Dans sa fiole de bourgeoisie préservée au cœur du riche Paris, Simon a pour sa mie, traitée comme une servante, les sentiments immatures, possessifs et jaloux que Proust imagina huit décennies plus tôt dans son roman "La Prisonnière". De la qualité de l'adaptation, je ne saurais juger au-delà de ce clin d'œil pas très propre du titre, et cela ne me surprendrait pas que la volonté d'actualisation de l'ouvrage surpassât par endroits la licence artistique. Mais Akerman, comme dans son Nuit et jour, arrive ici à me toucher démesurément.
Le calme et la tendresse des personnages, où viennent se lover puis grandir, presqu'affectueuses, les douces tares d'un couple, sont d'un romantisme dysfonctionnel que j'admire. Pas assez en faire, trop en faire : où se situe la limite quand les sentiments les plus forts aiguisent les contrastes, faisant pâlir l'inessentiel et vibrer tout ce qui est beau ?

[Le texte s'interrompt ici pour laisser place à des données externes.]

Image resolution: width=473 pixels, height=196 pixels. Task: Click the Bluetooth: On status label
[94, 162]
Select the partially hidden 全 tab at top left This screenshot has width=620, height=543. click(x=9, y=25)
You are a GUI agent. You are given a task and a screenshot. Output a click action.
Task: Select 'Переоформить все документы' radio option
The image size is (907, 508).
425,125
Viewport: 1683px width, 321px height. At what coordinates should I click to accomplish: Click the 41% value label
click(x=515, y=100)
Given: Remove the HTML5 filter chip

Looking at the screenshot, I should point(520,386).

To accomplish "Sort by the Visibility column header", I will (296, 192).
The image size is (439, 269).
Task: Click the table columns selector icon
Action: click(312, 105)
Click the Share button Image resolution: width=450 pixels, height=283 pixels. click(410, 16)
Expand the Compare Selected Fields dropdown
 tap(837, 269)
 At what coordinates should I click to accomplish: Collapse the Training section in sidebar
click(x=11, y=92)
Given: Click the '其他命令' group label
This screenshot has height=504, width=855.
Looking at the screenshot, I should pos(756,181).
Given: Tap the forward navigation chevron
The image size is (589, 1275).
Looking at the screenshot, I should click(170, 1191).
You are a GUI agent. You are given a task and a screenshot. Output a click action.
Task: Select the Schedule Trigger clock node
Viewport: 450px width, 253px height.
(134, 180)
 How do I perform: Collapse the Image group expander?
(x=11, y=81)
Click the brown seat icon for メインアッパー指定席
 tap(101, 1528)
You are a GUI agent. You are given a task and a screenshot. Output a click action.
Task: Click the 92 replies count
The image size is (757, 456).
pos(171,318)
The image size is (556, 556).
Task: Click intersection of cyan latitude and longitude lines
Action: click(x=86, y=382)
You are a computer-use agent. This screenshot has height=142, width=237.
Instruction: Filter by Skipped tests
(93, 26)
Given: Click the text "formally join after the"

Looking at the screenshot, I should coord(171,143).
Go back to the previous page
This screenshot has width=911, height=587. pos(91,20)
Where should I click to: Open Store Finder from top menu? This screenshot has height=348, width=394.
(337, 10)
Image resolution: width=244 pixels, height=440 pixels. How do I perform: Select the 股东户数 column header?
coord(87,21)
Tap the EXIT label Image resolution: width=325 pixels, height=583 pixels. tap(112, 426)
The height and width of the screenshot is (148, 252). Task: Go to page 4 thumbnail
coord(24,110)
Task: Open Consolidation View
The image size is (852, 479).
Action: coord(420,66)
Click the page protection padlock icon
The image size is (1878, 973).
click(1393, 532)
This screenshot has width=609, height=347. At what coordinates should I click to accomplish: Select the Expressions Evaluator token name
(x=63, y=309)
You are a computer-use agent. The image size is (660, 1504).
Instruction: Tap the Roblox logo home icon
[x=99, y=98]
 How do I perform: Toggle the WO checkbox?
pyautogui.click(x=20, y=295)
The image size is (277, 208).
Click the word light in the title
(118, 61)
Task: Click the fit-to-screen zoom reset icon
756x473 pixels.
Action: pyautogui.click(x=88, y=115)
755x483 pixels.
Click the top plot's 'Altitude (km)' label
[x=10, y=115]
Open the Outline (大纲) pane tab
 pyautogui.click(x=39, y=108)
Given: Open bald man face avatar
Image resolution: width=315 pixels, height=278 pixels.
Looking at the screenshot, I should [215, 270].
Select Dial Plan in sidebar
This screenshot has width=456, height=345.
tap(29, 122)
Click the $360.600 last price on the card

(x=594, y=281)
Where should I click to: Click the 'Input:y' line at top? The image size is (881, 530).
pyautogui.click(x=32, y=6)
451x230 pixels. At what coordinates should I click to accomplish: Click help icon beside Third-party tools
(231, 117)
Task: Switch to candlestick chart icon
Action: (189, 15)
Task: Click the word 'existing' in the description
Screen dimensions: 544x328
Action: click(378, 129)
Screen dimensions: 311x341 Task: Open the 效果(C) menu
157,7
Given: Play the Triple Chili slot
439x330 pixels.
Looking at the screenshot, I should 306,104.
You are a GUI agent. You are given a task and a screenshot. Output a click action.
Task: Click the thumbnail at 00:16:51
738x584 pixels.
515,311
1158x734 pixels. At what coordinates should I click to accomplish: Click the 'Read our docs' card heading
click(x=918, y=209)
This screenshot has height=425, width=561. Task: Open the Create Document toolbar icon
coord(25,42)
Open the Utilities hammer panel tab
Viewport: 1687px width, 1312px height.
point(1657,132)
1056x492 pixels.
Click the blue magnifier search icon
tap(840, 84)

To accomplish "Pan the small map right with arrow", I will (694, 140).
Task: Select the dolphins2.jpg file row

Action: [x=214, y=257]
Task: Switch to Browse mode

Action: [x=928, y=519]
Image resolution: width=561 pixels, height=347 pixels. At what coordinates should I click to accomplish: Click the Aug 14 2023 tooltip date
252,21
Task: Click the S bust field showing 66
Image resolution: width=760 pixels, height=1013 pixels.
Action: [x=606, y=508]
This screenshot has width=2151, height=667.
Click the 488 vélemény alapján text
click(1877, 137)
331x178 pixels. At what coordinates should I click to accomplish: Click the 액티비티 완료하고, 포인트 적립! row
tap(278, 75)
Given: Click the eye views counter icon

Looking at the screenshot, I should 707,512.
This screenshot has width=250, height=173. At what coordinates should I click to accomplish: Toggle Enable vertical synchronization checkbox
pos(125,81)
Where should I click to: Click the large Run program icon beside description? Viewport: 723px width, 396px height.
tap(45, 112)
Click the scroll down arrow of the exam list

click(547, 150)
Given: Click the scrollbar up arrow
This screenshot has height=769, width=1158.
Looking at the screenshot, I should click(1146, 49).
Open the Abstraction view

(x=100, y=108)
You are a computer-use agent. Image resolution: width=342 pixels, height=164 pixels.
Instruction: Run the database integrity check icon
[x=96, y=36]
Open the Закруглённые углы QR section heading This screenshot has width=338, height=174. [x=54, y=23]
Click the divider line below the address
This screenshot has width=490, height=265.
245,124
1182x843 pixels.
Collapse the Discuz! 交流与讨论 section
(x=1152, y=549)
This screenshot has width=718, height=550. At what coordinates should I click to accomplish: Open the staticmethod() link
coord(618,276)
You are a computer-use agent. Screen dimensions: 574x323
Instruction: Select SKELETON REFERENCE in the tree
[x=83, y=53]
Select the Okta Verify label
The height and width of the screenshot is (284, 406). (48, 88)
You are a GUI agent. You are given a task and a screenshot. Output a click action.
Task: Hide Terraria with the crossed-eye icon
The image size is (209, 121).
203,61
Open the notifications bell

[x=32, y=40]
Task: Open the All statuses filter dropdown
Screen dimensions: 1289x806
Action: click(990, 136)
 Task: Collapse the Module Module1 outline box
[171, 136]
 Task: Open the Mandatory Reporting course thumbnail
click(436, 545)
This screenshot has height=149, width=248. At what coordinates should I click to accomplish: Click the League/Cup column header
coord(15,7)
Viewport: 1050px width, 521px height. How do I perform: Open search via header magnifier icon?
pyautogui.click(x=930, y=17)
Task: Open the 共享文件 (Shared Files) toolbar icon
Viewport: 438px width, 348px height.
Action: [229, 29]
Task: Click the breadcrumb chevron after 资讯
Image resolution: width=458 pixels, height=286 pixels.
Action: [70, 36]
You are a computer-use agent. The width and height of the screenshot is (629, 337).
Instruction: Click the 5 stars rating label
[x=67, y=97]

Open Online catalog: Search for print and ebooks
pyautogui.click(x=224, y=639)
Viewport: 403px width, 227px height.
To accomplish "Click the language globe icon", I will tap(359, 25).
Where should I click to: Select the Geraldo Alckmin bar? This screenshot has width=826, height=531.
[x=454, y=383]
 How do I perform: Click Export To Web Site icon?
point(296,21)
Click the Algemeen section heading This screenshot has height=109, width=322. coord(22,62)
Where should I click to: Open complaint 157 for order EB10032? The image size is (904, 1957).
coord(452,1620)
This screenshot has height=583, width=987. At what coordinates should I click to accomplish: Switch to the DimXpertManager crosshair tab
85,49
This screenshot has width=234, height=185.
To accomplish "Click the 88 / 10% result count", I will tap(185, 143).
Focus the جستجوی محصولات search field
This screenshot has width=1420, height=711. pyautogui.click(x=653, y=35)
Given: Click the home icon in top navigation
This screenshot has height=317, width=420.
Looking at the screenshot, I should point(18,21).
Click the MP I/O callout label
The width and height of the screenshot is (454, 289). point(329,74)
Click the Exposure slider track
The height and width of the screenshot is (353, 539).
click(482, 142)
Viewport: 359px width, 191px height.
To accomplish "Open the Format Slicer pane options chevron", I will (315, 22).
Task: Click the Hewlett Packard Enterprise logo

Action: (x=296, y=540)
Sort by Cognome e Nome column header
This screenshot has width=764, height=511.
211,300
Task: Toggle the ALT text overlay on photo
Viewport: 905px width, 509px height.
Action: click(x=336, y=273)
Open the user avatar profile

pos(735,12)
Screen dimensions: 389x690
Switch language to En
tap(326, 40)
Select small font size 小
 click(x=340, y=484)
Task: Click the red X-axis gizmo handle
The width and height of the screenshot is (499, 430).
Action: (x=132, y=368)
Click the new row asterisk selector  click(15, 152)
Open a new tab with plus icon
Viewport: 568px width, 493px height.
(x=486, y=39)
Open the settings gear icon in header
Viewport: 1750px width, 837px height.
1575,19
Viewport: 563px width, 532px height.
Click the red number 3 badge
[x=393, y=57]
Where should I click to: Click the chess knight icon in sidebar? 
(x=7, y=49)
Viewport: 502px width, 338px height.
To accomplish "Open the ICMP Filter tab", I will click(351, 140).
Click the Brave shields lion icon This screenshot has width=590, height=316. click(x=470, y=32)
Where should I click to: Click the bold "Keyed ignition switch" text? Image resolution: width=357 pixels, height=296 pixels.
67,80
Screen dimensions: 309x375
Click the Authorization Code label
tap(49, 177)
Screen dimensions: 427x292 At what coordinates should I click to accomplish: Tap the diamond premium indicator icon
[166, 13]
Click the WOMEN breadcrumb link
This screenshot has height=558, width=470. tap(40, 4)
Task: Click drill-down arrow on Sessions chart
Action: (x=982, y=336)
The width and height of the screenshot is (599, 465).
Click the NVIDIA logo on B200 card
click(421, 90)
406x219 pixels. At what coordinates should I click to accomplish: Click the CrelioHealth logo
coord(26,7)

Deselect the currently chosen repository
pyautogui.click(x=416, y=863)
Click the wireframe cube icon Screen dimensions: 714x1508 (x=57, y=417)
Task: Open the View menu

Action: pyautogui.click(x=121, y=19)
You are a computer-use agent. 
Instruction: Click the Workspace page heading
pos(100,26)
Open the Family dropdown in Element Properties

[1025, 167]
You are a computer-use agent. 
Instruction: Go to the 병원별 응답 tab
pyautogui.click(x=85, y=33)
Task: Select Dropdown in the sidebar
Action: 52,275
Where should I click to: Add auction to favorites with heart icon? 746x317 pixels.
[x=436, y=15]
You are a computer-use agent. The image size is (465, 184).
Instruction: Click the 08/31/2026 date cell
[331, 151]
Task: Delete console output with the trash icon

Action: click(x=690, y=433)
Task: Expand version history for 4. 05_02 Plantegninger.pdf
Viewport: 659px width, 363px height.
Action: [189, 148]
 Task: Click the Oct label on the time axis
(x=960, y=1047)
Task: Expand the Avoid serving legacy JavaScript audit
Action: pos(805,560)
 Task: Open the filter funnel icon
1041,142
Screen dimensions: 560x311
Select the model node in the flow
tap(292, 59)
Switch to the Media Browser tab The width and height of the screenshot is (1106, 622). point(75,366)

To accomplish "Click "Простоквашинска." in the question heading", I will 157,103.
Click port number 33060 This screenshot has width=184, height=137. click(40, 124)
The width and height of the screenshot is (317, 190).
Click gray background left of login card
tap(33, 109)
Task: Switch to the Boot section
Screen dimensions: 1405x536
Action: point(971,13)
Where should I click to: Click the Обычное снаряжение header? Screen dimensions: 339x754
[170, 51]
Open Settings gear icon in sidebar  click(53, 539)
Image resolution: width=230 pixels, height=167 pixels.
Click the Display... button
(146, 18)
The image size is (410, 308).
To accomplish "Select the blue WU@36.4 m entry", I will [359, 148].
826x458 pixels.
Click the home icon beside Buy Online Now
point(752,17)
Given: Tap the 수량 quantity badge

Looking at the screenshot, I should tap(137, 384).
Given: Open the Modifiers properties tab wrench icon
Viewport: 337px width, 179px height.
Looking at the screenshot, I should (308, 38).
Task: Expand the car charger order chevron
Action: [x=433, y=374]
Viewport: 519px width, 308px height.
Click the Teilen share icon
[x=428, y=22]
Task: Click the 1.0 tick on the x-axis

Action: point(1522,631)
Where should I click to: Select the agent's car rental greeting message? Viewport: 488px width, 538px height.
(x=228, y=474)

Au sein de ces dilemmes futiles qui, dans sa jalousie, s'imposent à Simon, j'excuse encore plus que d'habitude la passivité et la placidité à outrance qui sont la griffe de la réalisatrice, car ils sont le fond clair nécessaire à ce que se décèle (sombrement) la violence du mal qu'il se fait malgré sa politesse et ses mots murmurés.
De par cet univers de fantasme permanent où la compréhension de l'autre est ardue et où Simon a le pouvoir de donner vie à ses peurs, Akerman me donne l'impression de la comprendre. Elle ne me dit pas si je me trompe, mais peu importe : son film, dans un sens ou dans l'autre, je l'ai vécu.